Todos los días alrededor de las 18h suena el teléfono y paso una hora hablando con mi madre. Es enfermera y desde hace unas semanas trabaja en una planta dedicada a enfermos de CoVid en remisión que aún deben permanecer hospitalizados por precaución, porque tienen otras patologías o simplemente porque no tienen otro lugar seguro donde ir.

Ilustración de Manitas de Plata

Hablamos de ellos por su nombre. Me cuenta que fue el cumpleaños de Encarnación y llamó su nieto para saber si podía felicitarla. Las enfermeras lo hicieron por él y, aunque a los dos días Encarnación empeoró, pudo celebrar un cumpleaños más. Otro paciente prefería no comunicarse con sus seres queridos, quizás por evitar dolor, por miedo, por no saber qué decirles. Los hay como Claudina, que no quieren marcharse a casa porque se sienten más seguros aún en su habitación y así evitan contagios innecesarios y levantan el ánimo de los que tienen al lado.

Hablamos de los médicos y enfermeros, también con nombres y especialidad. De Mari Ángeles que es psiquiatra y ahora pasa consulta o Susana que es supervisora y no descansa ninguno de los siete días de la semana. Mi madre tampoco ha podido descansar porque dice que de momento hace falta estar ahí y esta enfermedad no entiende de sábados ni domingos. Por eso Maite, enfermera en el mismo hospital y pareja de Jose Manuel, médico, todos los días tiene que dejar a sus hijos Teresa y Víctor, de 12 y 8 años, solos en casa y confiar en que van a estar bien porque entienden perfectamente la situación y son dos pequeños héroes.

Hablamos poco de la soledad de los pacientes o del miedo de los profesionales que los atienden porque hablar de ello, enfadarse, criticar, llenarse de rabia no soluciona nada pero me cuenta cuales son los medicamentos que mejor funcionan y cuántas altas dan cada día. Me dice que al asomarse por la ventana se ven las encinas del Campo Charro y por un rato a cualquiera, profesional o paciente, se le olvida la pandemia y se queda embobado mirando la fuerza de la naturaleza.

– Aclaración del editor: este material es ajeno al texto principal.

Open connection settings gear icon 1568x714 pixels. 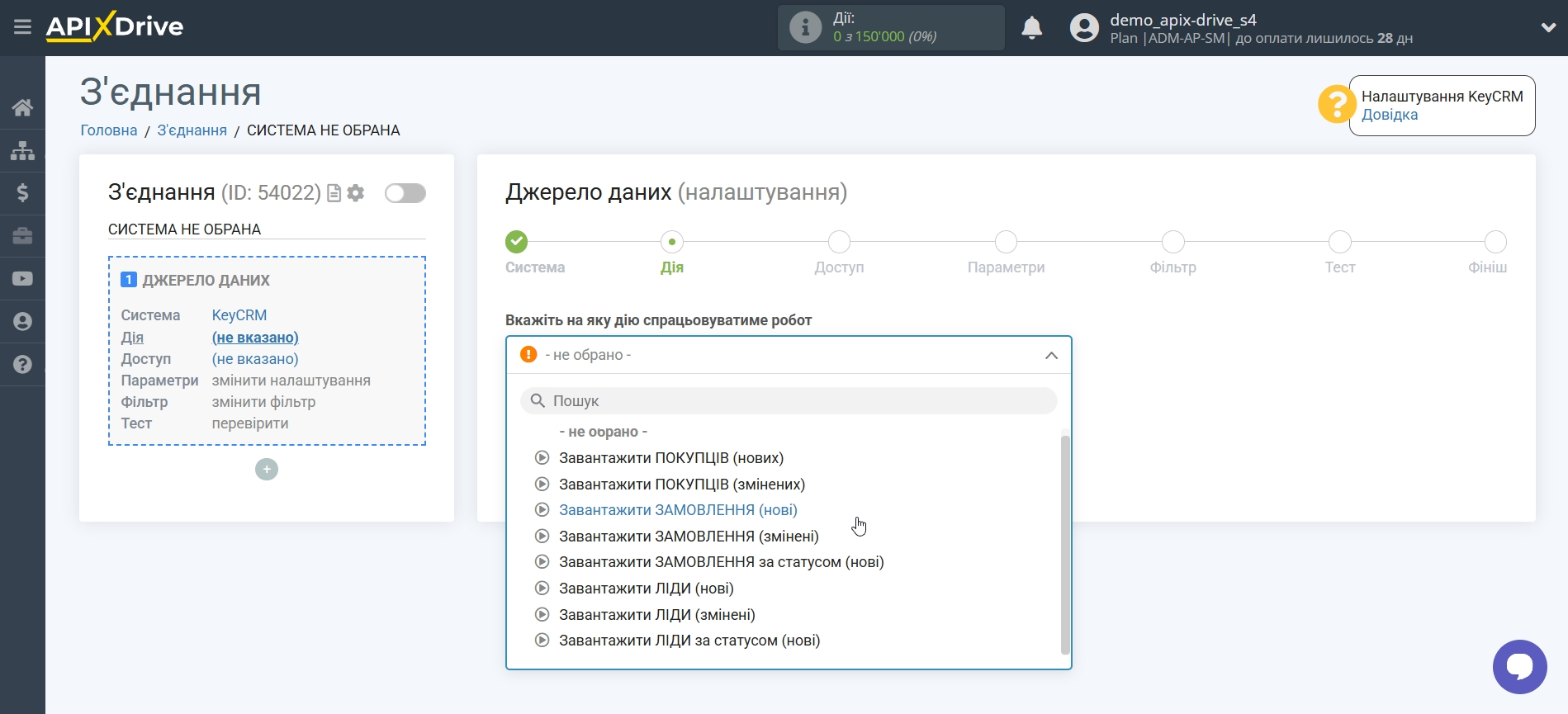pos(356,193)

Yo la escucho con todo el cariño que acumulo de cada día que llevo encerrada en casa después de cerrar mi negocio, dedicado a los cuentos, y cumplir a rajatabla el confinamiento. La escucho sabiendo que, sin ser trabajadora esencial ni tener muy claro cuál será mi futuro, al escucharla estoy haciendo todo lo que puedo por ella y por salir de esta pandemia que nos ha cambiado la vida a todos pero que ha caído más en los hombros de unos que de otros.

La escucho porque hay que contar todas estas historias para que no caigan en el olvido, hay que poner nombres y apellidos a los pacientes y a los profesionales que cuidan de ellos. Solo así conseguiremos humanizar la situación y acordarnos de Encarnación, de Claudina, de Maite, de Susana y de tantos otros que no pueden ser solo un dato o un número al final del día.

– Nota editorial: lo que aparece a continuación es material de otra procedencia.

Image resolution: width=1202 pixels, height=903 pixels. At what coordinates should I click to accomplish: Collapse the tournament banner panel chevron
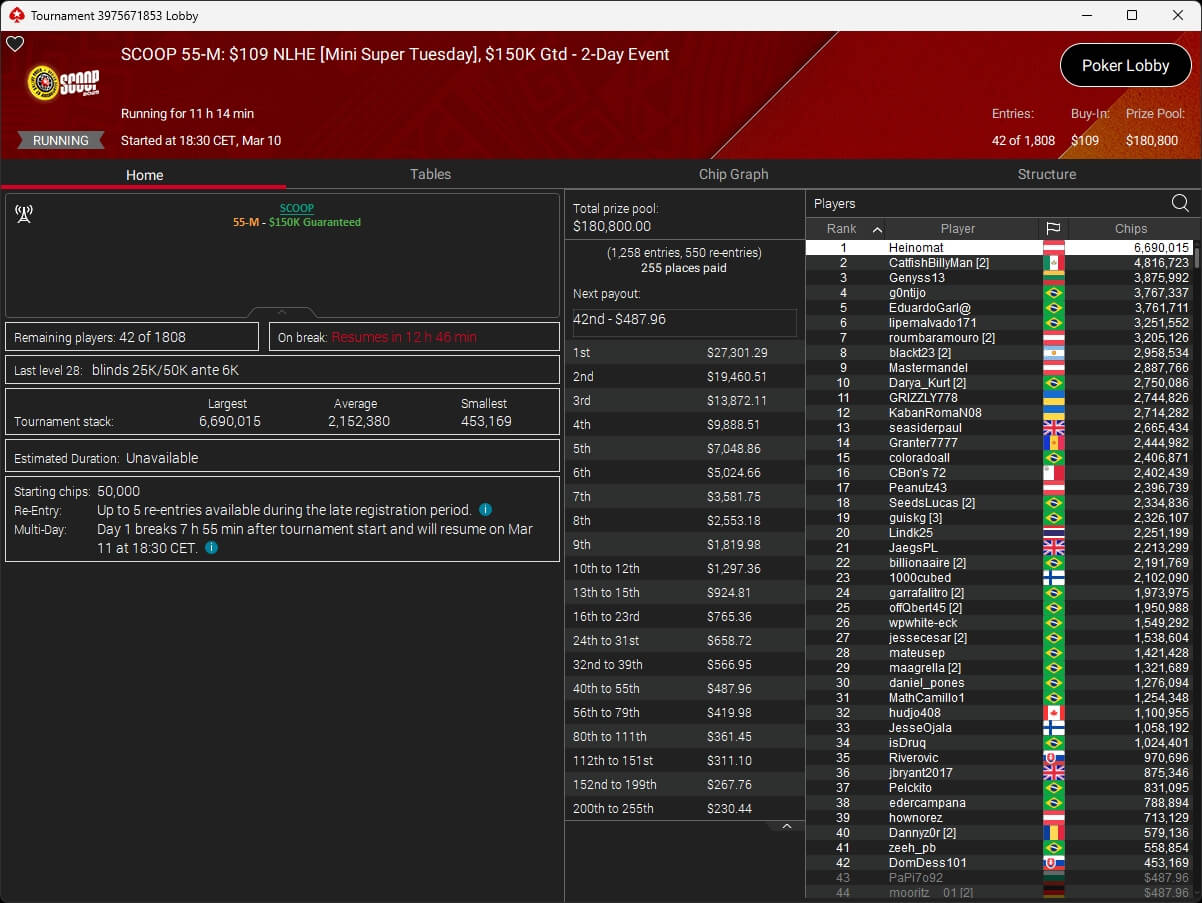point(282,312)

Y antes del colgar el teléfono, todos los días, necesito que mi madre se ría. A veces es por una anécdota divertida del Hospital, o por algo que le cuento. Incluso me lo puedo inventar, solo por escuchar su risa. Y claro que tenemos miedo, las dos, del virus, de que le pase algo a un ser querido, de no salir ilesos de esto, pero mientras podamos esa risa siempre será más fuerte que el miedo. Y colgaremos el teléfono, cada una en una punta de la ciudad, con la ilusión de que queda un día menos para vernos.